2005年5月10日(火)「しんぶん赤旗」
社会保障削り増税 財務相表明
医療費に上限設定
谷垣禎一財務相は九日、「財務大臣による意見交換会」で、「本当にぎりぎりの(社会保障)サービスが何かということを見極めずに(増税を)やると、ぜい肉体質は改まらない。小泉首相の『自分の任期中に消費税をあげない』という発言の基本的考えはこういうことだ」とのべました。社会保障サービスを切り詰めた上で消費税率を引き上げるという考えを改めて示したものです。
意見交換会は財務省関東財務局が東京都内で開いたもので、会社員や学生、主婦らが参加しました。

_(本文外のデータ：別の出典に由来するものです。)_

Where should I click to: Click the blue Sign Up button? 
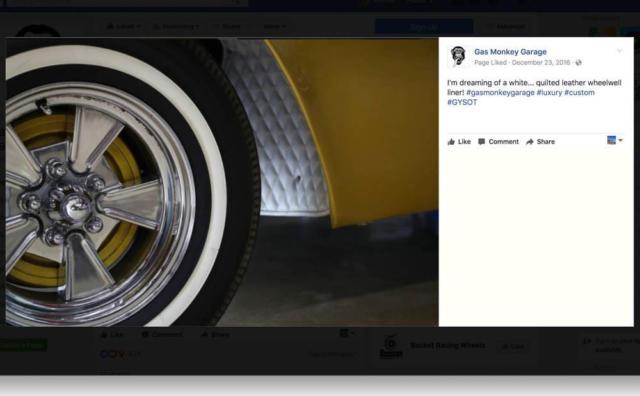[424, 27]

会場の出席者からは、財政再建を進める際、増税より無駄な歳出削減を優先すべきとの発言が相次ぎ、「消費がしっかり回復してこそ、景気の下支えになる。雇用対策に力を注いでほしい」「橋本内閣による財政『改革』のてつを踏むべきでない」などの意見が出されました。
谷垣氏は、社会保障費の削減に言及。高齢化の進展によって増加する医療費の伸びを経済成長と「身の丈に合った」範囲に抑制するために、何らかの上限枠を設定し、数年ごとにチェックする目標管理を導入するとの考え方を表明しました。
意見交換会後の記者会見で谷垣氏は、景気の現状について「企業業績の好調さが、だんだん他のところに浸透する形になっている」と発言。「必要な公共サービスの水準を議論しながら、今の状況ではある意味で負担増をお願いせざるを得ない」とのべました。